Running ZMap directly from GFF file(s)

Synopsis

The aim is to run ZMap from canned data with little or no configuration - download the distribution, run configure and make then feed in your own data, typically with a command like these:

cd my_project; zmap *.gff
zmap  ~/data/fatmouse/models.gff ~/data/fatmouse/fatmouse_psl.gff

If ZMap is run with file arguments and no configuration files or directories are specified (--conf_file=, --conf_dir=) then it will operate without the main configuration or styles files (which are specified in the configuration file). If a configuration file is specified then this may include data sources and files need not be specified. However, additional data files may be given and added to the session as command line arguements. A menu option (File/Open) will allow new GFF data to be read in OTF. (NOTE we may also later provide File/Open on the main window to choose a session).

ZMap will also provide an option (File/Save As) to save the current session in a single configuration file, although the format of this will differ slightly from the existing. All styles used will be added to the main configuration file, and data sources also, as a list of files. If started from such a file ZMap will allow updates to be saved (File/Save) eg to store extra data files and different choices of display style. A configuration option will be set to choose this behaviour - otterlace sessions for example may not be modified OTF, as the state is driven from Otterlace. Unsetting this option manually will revert to a traditional session.

To use Blixem it will be necessary to provide configuration manually (at least in the first release).

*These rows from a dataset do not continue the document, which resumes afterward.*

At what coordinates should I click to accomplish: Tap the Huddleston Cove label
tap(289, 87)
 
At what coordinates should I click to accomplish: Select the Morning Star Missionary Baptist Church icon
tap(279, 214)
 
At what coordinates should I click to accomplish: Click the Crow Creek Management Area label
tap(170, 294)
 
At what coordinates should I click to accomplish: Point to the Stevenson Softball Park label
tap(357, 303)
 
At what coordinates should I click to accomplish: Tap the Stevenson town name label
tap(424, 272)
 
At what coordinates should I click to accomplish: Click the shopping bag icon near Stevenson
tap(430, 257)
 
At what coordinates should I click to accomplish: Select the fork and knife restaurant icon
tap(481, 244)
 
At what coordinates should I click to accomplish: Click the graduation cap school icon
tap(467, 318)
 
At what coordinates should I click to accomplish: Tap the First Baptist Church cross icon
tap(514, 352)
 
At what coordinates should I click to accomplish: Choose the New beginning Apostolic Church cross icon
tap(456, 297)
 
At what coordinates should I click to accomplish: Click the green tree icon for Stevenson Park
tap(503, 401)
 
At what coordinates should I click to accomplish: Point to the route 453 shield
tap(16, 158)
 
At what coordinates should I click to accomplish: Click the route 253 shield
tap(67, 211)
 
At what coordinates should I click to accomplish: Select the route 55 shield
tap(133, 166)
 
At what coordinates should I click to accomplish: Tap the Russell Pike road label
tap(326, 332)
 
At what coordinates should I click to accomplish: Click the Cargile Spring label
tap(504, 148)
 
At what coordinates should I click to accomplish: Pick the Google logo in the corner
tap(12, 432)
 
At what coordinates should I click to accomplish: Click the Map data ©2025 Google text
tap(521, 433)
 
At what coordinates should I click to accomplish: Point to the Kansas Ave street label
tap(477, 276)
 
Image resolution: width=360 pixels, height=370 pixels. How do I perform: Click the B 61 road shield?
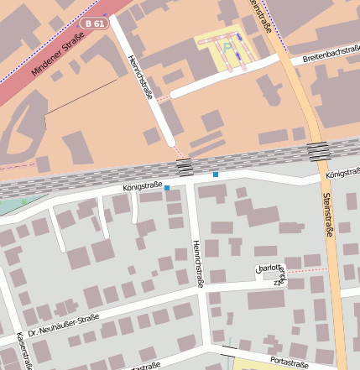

Sensible defaults will be chosen for parameters in the [ZMap] and [ZmapWindow] stanzas. [glyphs] will be defaulted to current configuration if no [glyphs] config stanza is found (or no config file), otherwise they must all be defined.

Column Configuration

Column Ordering

This can be handled by default quite simply, using the existing forward and reverse strand (mirror) model and placing columns left to right in the order of assembly, transcripts, alignments, graphs, basic. However this is likely to put some columns out of place eg curated features aka PolyA etc which appear to be wanted next to transcripts.

In Havana there is a requirement to have the same config for the whole team but for wider use this is not so clear and it seems likely that there will be a desire to re-order columns via drag and drop and to remember session details (there have been requests for this from Havana (RT 67466, 205085).

It also seems likely that if each user has thier own preferences then they may want these to apply across different sessions, which implies keeping a configuration file per user (eg in the home directory)

These last two items will not be addressed in the first release.

Column featuresets and styles

This involves mapping featuresets to columns, choice of styles, and various other things such as pretty names and descriptions. Note that if we assume that users will simply load data from file there is no need for a load columns dialog and no need to specify load on startup or otherwise. File servers have to be 'created' automatically without configuration.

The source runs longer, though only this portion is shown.